TASK OBJECTIVE>
Give back exactly the lines from the one that includes "The width and height of the screenshot is (1013, 606)." to the last line below, both included, and no further lines.

DATA EXCERPTS>
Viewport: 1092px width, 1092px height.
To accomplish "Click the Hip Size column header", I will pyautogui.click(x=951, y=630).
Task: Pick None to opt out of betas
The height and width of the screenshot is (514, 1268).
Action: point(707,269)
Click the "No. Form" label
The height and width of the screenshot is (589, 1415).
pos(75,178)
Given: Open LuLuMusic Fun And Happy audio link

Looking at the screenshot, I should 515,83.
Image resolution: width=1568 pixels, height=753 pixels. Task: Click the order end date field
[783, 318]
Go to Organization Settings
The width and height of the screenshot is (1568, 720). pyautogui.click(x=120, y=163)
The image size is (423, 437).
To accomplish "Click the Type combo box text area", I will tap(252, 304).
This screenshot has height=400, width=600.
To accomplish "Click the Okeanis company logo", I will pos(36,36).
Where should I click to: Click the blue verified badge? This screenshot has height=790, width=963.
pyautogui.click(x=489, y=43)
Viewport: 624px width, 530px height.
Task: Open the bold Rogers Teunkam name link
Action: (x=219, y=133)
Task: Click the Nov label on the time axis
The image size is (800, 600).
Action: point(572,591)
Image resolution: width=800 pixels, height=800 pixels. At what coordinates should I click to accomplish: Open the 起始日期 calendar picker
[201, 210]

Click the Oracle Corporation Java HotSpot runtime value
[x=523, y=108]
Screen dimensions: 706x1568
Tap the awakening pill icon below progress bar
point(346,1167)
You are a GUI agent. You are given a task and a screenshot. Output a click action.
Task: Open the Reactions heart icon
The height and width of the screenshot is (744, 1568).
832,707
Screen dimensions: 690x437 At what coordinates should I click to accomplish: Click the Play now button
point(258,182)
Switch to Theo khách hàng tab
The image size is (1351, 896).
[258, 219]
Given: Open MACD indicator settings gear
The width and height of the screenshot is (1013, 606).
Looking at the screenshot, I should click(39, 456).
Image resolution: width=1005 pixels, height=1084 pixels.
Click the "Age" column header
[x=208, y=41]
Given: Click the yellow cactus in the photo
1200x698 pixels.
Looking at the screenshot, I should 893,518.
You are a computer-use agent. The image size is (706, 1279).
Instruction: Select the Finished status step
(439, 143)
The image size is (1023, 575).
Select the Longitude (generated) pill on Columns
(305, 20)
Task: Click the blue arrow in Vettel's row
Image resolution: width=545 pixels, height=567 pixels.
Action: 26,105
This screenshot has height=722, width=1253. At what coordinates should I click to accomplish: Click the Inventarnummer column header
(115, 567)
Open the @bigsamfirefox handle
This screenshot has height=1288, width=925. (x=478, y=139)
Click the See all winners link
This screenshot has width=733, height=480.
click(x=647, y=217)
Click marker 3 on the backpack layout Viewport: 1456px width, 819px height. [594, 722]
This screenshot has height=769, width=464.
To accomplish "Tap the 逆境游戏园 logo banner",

RESULT FOR THIS EXERCISE>
The width and height of the screenshot is (1013, 606).
Looking at the screenshot, I should click(39, 456).
Image resolution: width=1005 pixels, height=1084 pixels.
Click the "Age" column header
[x=208, y=41]
Given: Click the yellow cactus in the photo
1200x698 pixels.
Looking at the screenshot, I should 893,518.
You are a computer-use agent. The image size is (706, 1279).
Instruction: Select the Finished status step
(439, 143)
The image size is (1023, 575).
Select the Longitude (generated) pill on Columns
(305, 20)
Task: Click the blue arrow in Vettel's row
Image resolution: width=545 pixels, height=567 pixels.
Action: 26,105
This screenshot has height=722, width=1253. At what coordinates should I click to accomplish: Click the Inventarnummer column header
(115, 567)
Open the @bigsamfirefox handle
This screenshot has height=1288, width=925. (x=478, y=139)
Click the See all winners link
This screenshot has width=733, height=480.
click(x=647, y=217)
Click marker 3 on the backpack layout Viewport: 1456px width, 819px height. [594, 722]
This screenshot has height=769, width=464.
To accomplish "Tap the 逆境游戏园 logo banner",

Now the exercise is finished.